*Problem requirements*
In the entries below, which lines run from the one containing "Where should I" to the one containing "Open EddieIzzard'sBeret avatar"? Copy exactly those lines, ends included, and no others.

Content starts

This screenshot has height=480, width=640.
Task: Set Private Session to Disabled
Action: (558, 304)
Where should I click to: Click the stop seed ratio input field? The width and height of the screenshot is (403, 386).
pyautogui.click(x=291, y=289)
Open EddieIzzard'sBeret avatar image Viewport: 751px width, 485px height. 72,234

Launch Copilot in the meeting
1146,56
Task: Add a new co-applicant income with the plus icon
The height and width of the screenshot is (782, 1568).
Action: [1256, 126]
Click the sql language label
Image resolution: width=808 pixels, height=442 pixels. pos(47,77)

Content ends
Content starts

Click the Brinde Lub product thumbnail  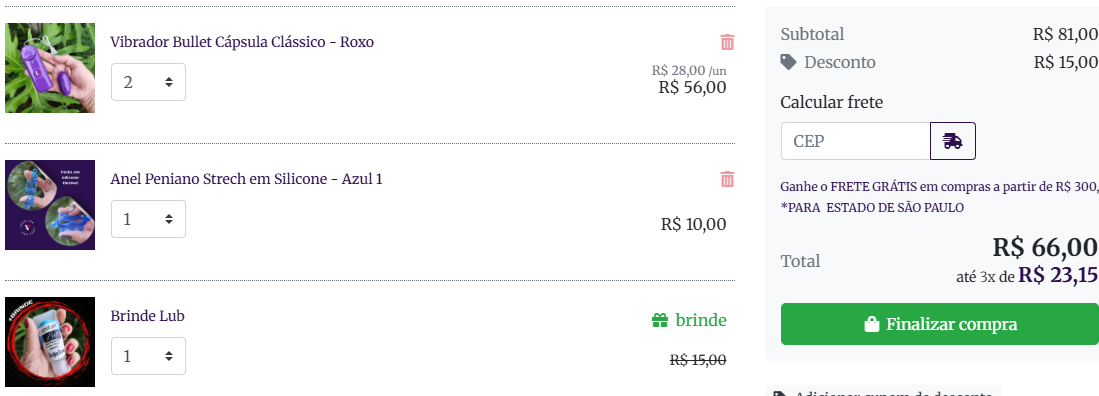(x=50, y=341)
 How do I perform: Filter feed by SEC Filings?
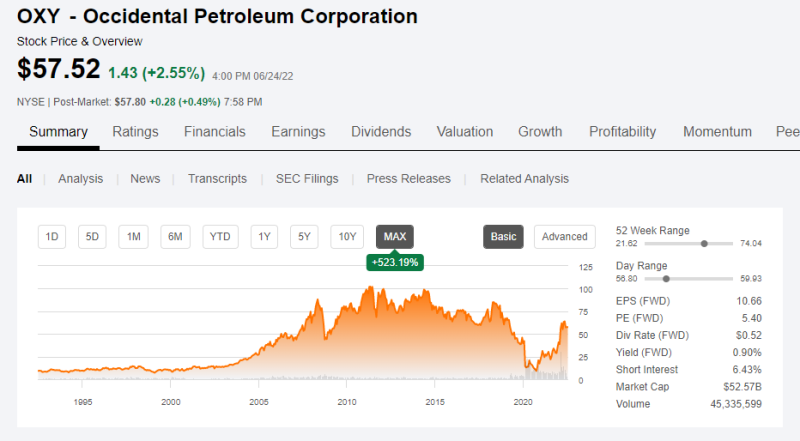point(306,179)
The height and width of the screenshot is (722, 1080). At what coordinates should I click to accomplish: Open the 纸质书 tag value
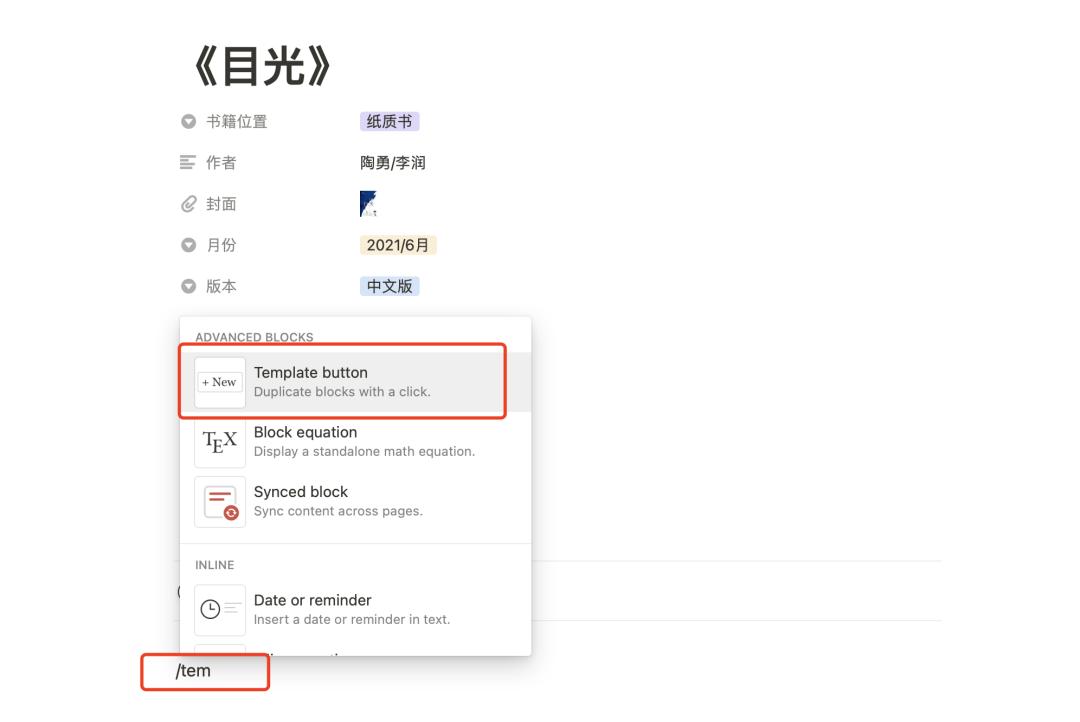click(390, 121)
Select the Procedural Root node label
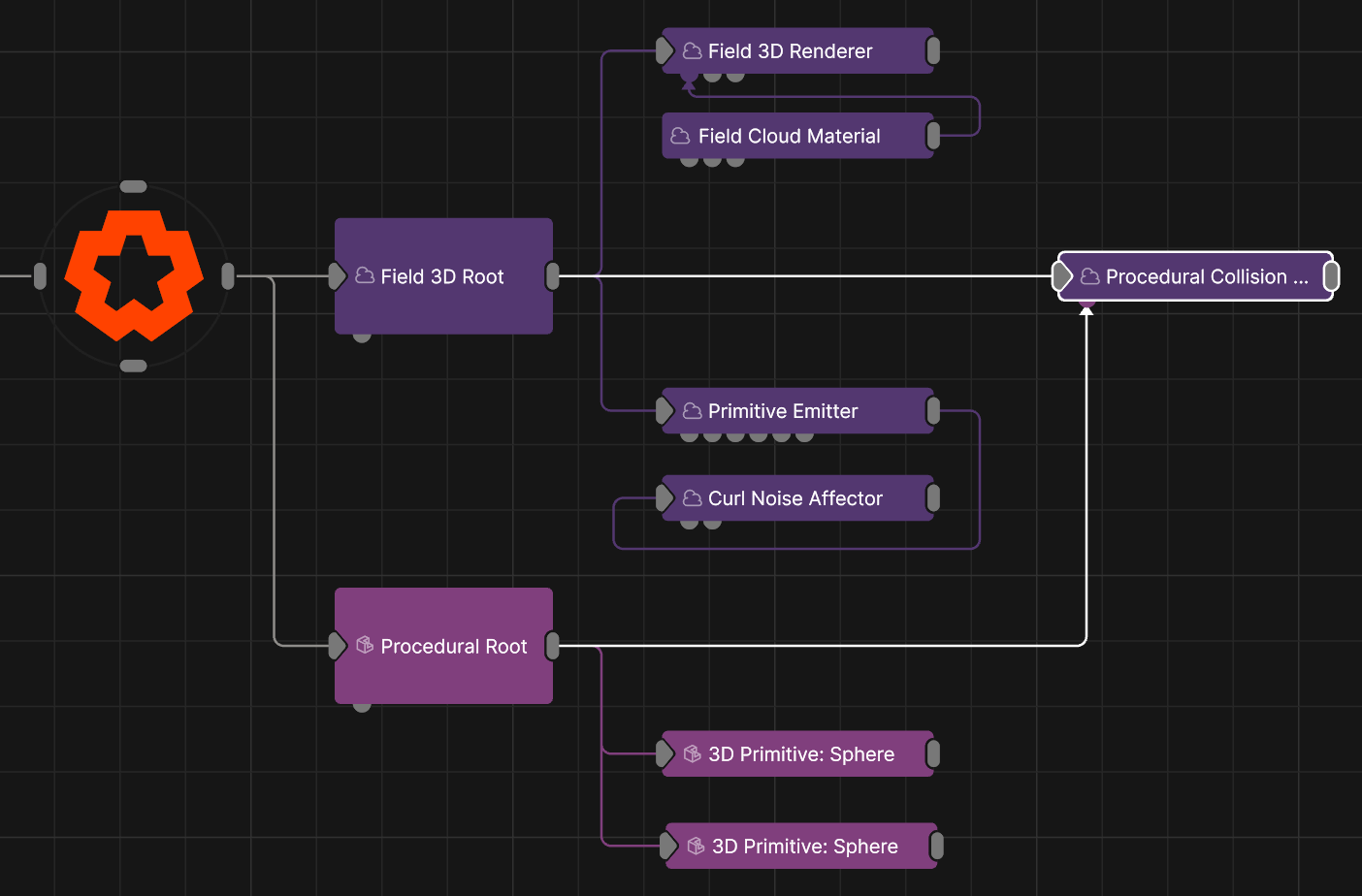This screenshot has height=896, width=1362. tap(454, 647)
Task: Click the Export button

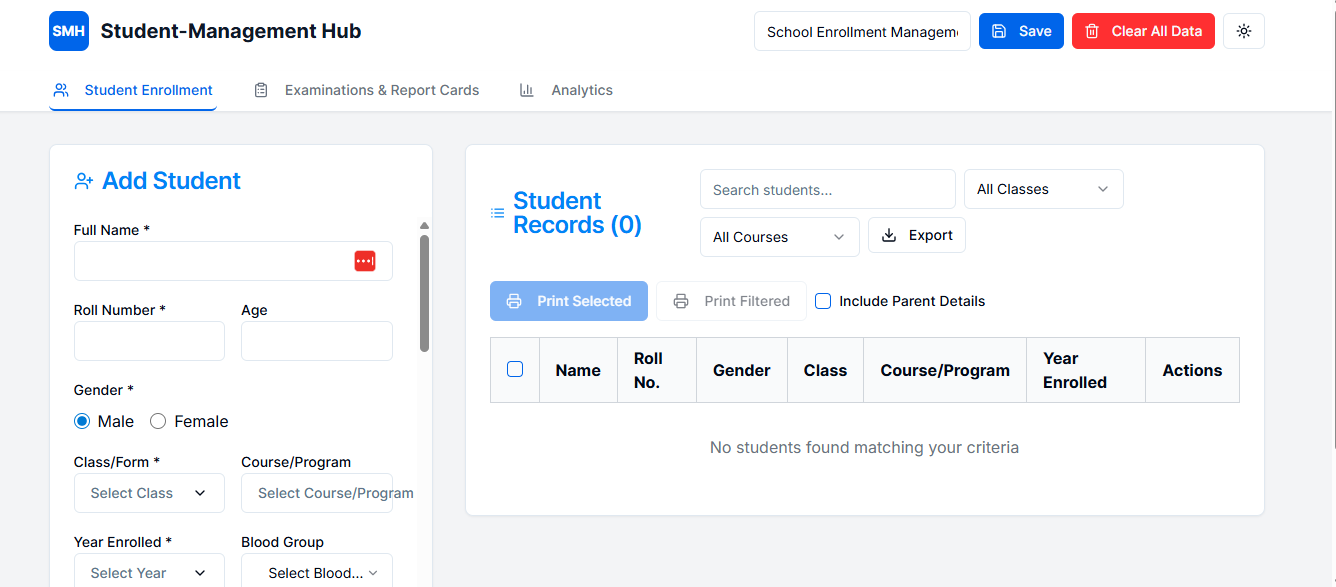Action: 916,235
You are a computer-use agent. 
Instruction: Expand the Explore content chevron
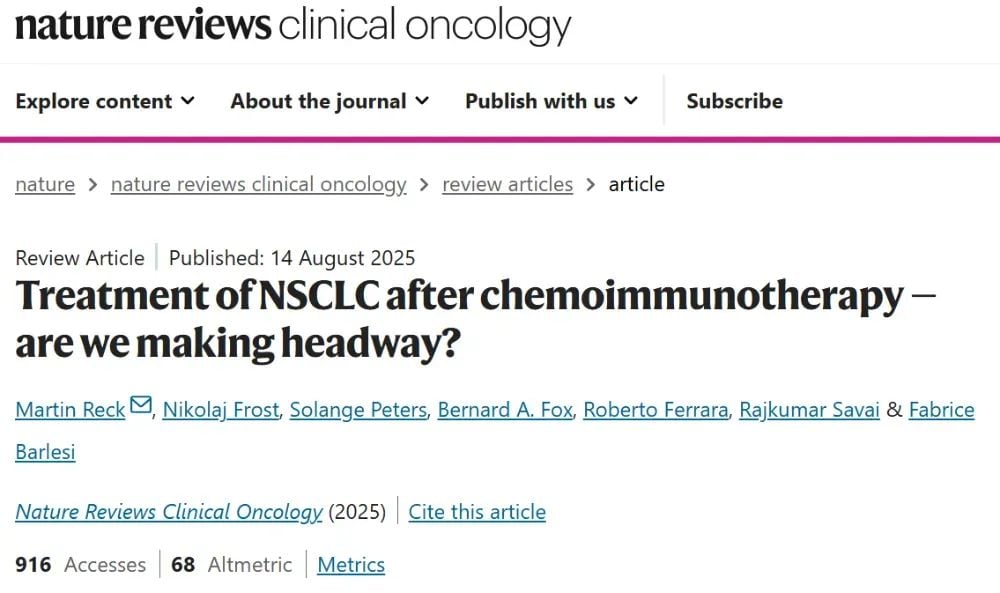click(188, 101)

Content ends

*Response for this exercise*
Where should I click to: Click the stop seed ratio input field? The width and height of the screenshot is (403, 386).
pyautogui.click(x=291, y=289)
Open EddieIzzard'sBeret avatar image Viewport: 751px width, 485px height. 72,234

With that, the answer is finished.